Por diana.dantas
Quem vem lá dos anos 70 certamente ficou impressionado com uma informação do currículo do futuro ministro da Fazenda, Joaquim Levy: mestre pela Fundação Getúlio Vargas, ele tornou-se doutor em Economia pela Universidade de Chicago em 1992. Trata-se de escola das mais conceituadas dos Estados Unidos. Fundada pela magnata do petróleo John Rockfeller em 1980, Chicago formou mais de 70 ganhadores do Nobel, com destaque para a ciência econômica. É um bastião do pensamento liberal e teve, entre seus principais expoentes, o professor Milton Friedman, Prêmio Nobel de Economia de 1976 e um dos papas da corrente monetarista. Pelo mundo afora, sempre que defendem medidas austeras para combater a inflação e o déficit público, economistas tomam emprestada frase cunhada por Friedman: “Não há almoço grátis”, citação do título de seu livro “There's No Such Thing as a Free Lunch”, de 1975.
O adágio, na verdade, não é de autoria de Friedman. Dizem os estudioso que surgiu no século 19, quando, na Inglaterra e nos EUA, restaurantes ofereciam aos clientes “almoço grátis”, desde que comprassem bebidas. Como o preço da bebida incluía, mesmo com desconto, o da refeição, algumas promoções foram enquadradas por falsa propaganda.
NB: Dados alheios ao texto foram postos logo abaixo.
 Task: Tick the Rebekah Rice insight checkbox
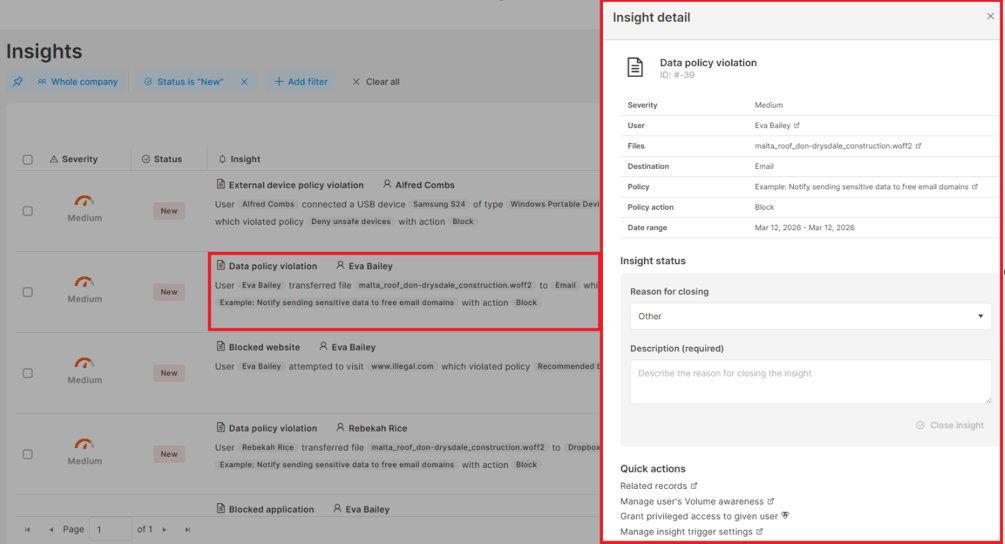(28, 454)
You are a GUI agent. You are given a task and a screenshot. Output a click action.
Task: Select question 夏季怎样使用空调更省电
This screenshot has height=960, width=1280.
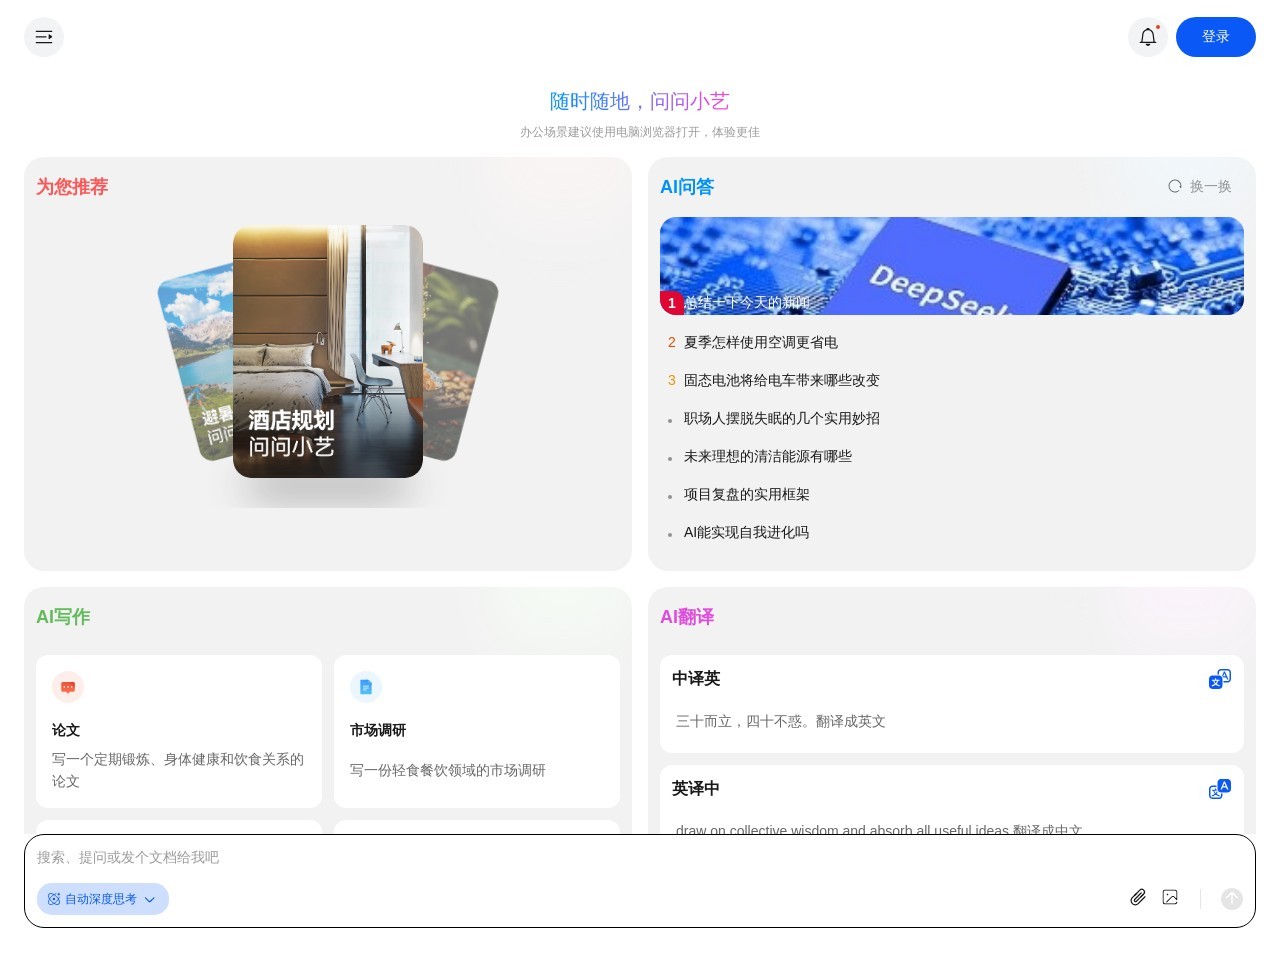click(x=761, y=342)

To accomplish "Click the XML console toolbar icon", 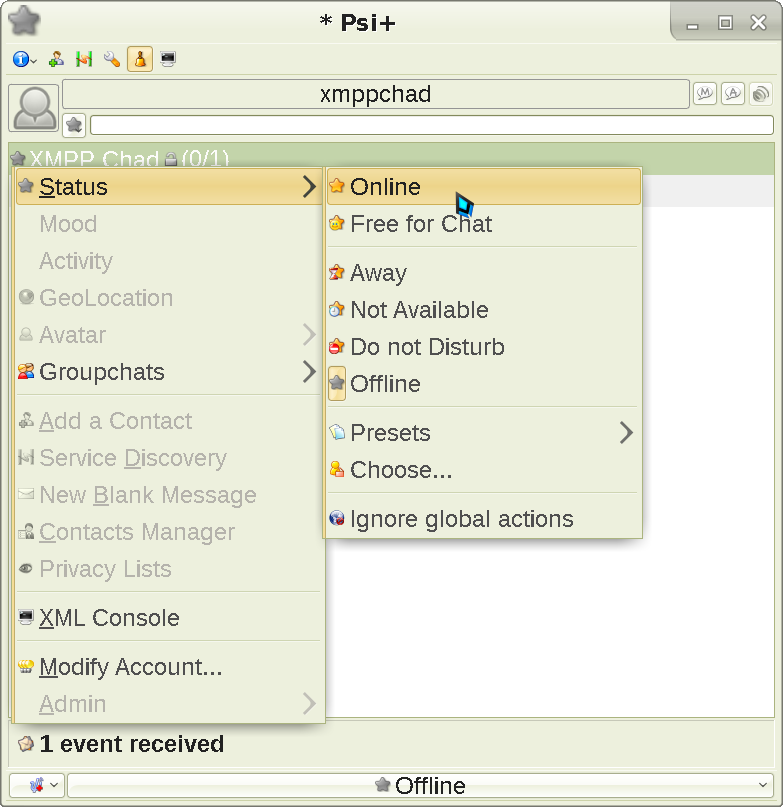I will [168, 60].
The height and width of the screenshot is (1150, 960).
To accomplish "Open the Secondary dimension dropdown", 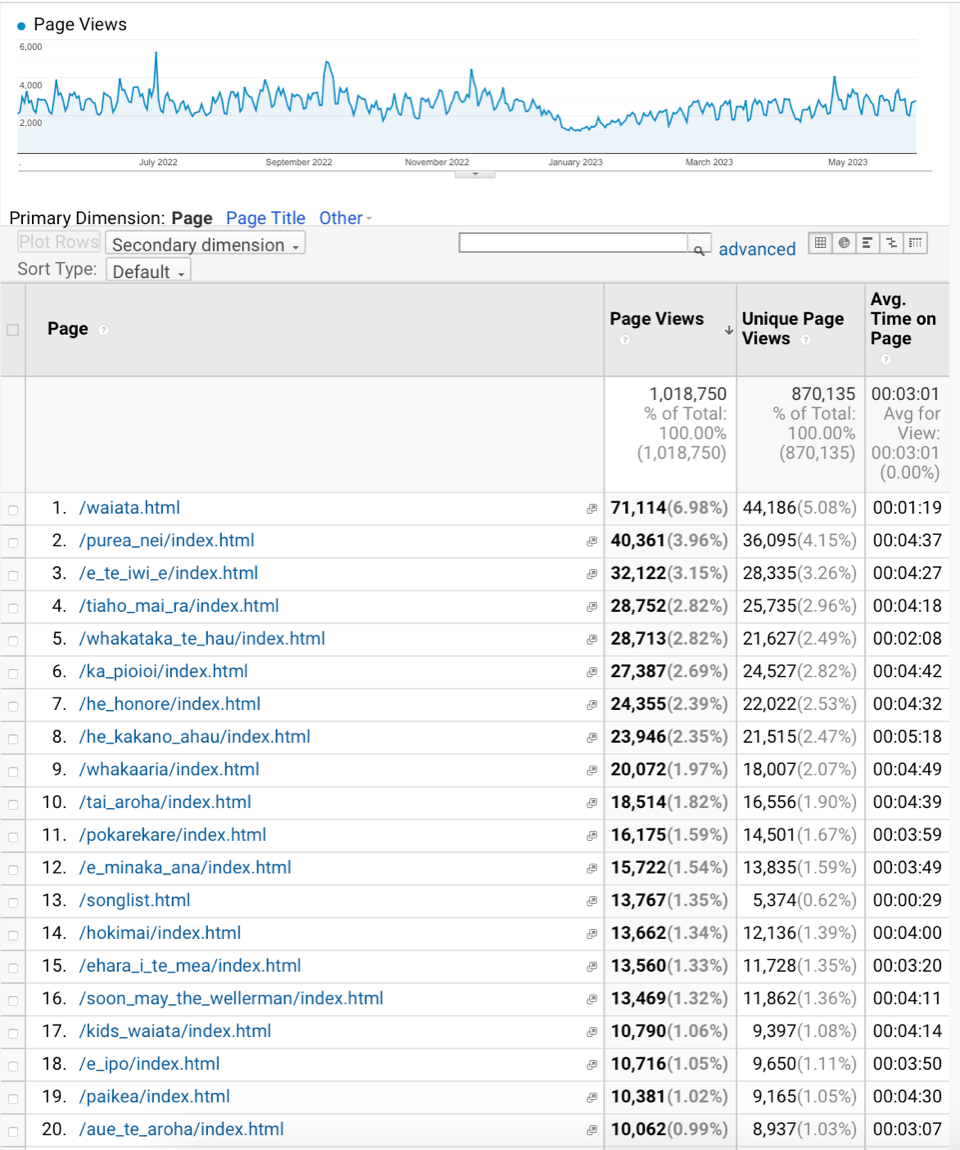I will [x=205, y=245].
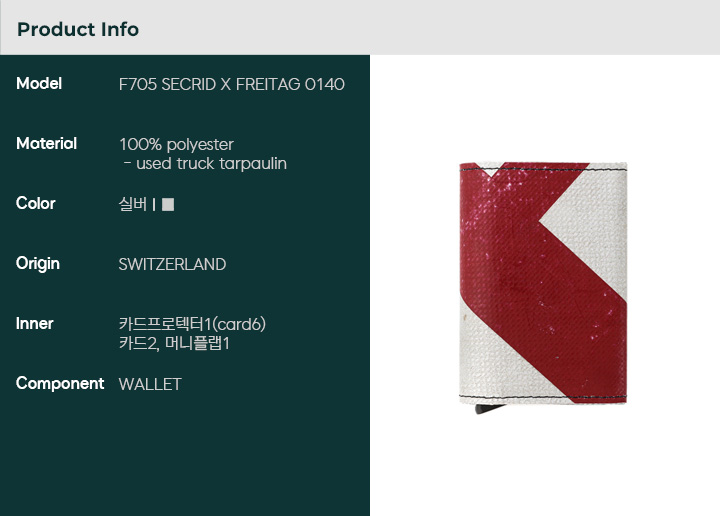Click the Material label
This screenshot has width=720, height=516.
pyautogui.click(x=46, y=144)
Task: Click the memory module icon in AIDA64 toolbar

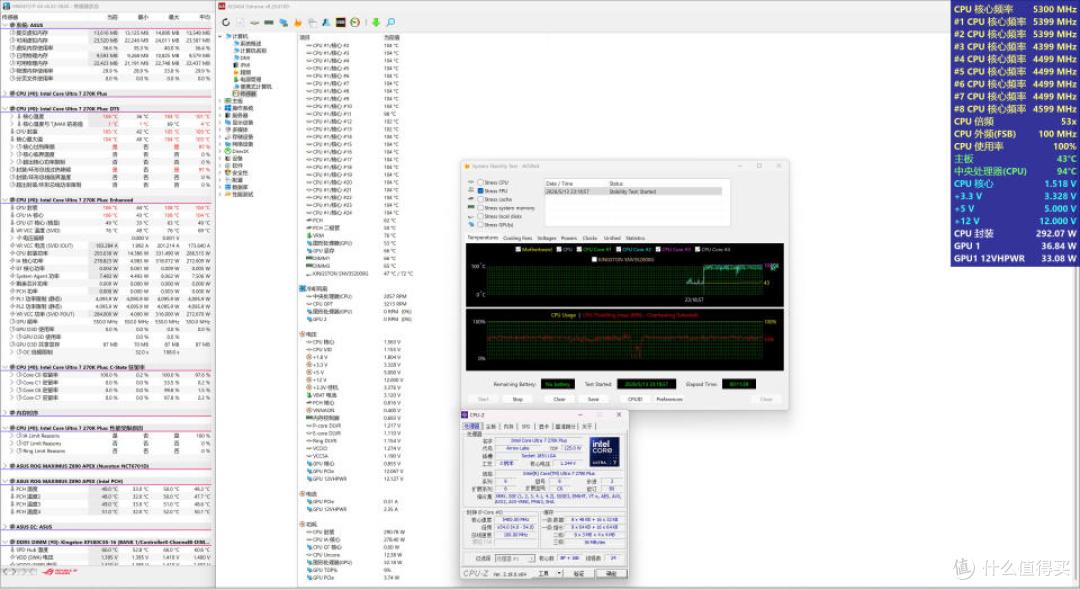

Incorporada à cultura popular, a frase foi usada por autores de ficção, antes de ser difundida pelos discípulos de Friedman. De qualquer forma, ganhou força como antítese da ideia keynesiana de que o Estado deve subsidiar o investimento e o consumo para impulsionar a economia. Ao fim e ao cabo, a conta das benesses estatais terá de ser paga, dizem os monetaristas, já que não existe almoço grátis. A ortodoxia liberal de Friedman ganhou muitos adeptos nos anos 70 e 80 e inspirou os modelos privatistas de Ronald Reagan e Margaret Thatcher.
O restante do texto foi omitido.